(INPUT DATA begins)

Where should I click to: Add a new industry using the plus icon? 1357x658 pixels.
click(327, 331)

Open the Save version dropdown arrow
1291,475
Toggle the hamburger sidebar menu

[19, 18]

(INPUT DATA ends)

__WHAT THE EXERCISE ASKS__: Every line of the records should be reproduced exactly.

__ANSWER FOR THE TASK__:
Where should I click to: Add a new industry using the plus icon? 1357x658 pixels.
click(327, 331)

Open the Save version dropdown arrow
1291,475
Toggle the hamburger sidebar menu

[19, 18]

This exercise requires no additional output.